*PASSAGE TO READ*.
——

American theatrical producer (1884–1969)

Gilbert Heron Miller (July 3, 1884 – January 3, 1969) was an American theatrical producer.

Born in New York City, he was the son of English-born theatrical producer Henry Miller and Bijou Heron, a former child actress. Raised and educated in Europe, he returned home to follow in his father's footsteps and became a highly successful Broadway producer. Miller served as director of the League of New York Theatres as well as an officer of the Actors Fund. He brought the successful German-language play By Candlelight to New York in 1929 with a translation by P. G. Wodehouse. He also managed the St James's Theatre in London.

Nominated three times, Gilbert Miller won the Tony Award for Best Play in 1950 for his production of The Cocktail Party. In 1965, he was given a Special Tony Award "for having produced 88 plays and musicals and for his perseverance which has helped to keep New York and theatre alive."

——

*PROBLEMS TO SOLVE*.
1. List every person named in the Gilbert Miller profile.
2. Carry on the Gilbert Miller profile from its final sentence.

——

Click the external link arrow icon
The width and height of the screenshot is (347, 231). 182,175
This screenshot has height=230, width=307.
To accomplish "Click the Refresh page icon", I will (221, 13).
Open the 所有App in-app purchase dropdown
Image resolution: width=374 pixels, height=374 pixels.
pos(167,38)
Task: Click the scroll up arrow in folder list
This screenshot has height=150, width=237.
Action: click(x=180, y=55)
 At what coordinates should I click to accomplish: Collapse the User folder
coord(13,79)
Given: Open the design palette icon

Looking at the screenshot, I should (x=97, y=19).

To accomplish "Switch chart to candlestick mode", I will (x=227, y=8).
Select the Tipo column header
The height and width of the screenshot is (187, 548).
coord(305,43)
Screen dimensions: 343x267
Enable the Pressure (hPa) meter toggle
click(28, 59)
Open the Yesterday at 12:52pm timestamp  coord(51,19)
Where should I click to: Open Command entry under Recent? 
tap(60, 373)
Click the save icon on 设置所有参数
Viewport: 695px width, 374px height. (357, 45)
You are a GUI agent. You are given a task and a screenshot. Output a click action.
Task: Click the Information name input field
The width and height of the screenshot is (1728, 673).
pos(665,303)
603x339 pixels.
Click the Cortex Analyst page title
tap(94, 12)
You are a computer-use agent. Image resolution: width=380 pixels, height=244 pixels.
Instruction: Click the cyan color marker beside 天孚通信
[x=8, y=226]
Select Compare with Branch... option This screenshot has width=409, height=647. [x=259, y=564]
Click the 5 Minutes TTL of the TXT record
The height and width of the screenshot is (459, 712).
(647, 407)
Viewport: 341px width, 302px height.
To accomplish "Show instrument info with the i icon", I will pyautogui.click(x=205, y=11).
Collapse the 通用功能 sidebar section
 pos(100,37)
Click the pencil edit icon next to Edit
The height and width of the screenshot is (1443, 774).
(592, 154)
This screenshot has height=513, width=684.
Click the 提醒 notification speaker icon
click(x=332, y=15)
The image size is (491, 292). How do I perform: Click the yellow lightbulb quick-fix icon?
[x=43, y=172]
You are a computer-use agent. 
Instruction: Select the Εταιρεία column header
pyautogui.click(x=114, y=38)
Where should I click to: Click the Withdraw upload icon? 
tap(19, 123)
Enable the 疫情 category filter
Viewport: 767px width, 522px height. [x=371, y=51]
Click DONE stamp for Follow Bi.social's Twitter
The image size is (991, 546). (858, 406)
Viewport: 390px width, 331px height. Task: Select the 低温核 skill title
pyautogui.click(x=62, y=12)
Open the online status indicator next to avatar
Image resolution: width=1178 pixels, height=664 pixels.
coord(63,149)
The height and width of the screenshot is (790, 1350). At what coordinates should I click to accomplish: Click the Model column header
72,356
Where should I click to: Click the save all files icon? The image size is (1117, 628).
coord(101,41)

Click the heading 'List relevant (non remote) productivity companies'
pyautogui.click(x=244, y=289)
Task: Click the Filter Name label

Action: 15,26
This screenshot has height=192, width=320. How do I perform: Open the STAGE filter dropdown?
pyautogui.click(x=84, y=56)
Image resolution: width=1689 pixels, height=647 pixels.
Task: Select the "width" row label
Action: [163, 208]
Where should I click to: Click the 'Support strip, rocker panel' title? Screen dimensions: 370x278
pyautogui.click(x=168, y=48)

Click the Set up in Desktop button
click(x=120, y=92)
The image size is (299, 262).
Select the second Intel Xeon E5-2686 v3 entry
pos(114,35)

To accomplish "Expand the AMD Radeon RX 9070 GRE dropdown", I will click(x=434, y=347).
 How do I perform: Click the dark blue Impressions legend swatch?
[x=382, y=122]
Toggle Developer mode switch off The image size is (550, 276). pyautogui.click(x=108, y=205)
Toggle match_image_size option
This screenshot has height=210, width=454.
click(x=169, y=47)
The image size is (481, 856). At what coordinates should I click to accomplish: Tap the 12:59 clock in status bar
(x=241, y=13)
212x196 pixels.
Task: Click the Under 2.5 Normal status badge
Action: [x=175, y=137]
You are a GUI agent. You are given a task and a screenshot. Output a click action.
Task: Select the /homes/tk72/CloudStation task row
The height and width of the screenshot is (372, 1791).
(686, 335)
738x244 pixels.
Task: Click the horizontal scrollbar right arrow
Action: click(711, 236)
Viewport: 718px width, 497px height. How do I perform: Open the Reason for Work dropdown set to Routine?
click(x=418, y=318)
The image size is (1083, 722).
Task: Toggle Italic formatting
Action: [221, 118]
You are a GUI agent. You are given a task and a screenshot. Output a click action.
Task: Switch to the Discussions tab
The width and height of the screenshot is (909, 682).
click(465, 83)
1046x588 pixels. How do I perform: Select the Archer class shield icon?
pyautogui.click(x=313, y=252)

——

*ANSWERS BELOW*.
1. Gilbert Heron Miller, Henry Miller, Bijou Heron, P. G. Wodehouse

2.
Gilbert Miller died in 1969 and was interred in the Woodlawn Cemetery in The Bronx, New York.

== Private life ==
Miller's first wife was Jessie F. Glendinning, whom he divorced. She was an actress and the daughter of the actor John Glendinning, and the sister of Ernest Glendinning. They had one daughter, Dorothy.

His second wife was Mary Margaret Allen; they divorced.

His third wife was Kathryn (Kitty) Bache (1896–1979), a daughter of the Wall Street financier Jules Bache, a supporter of American theatre who in 1941 helped found the New York branch of the Escholier Club. They married in 1927 in Paris, France. Columbia University's Kathryn Bache Miller Theatre was named in her honor.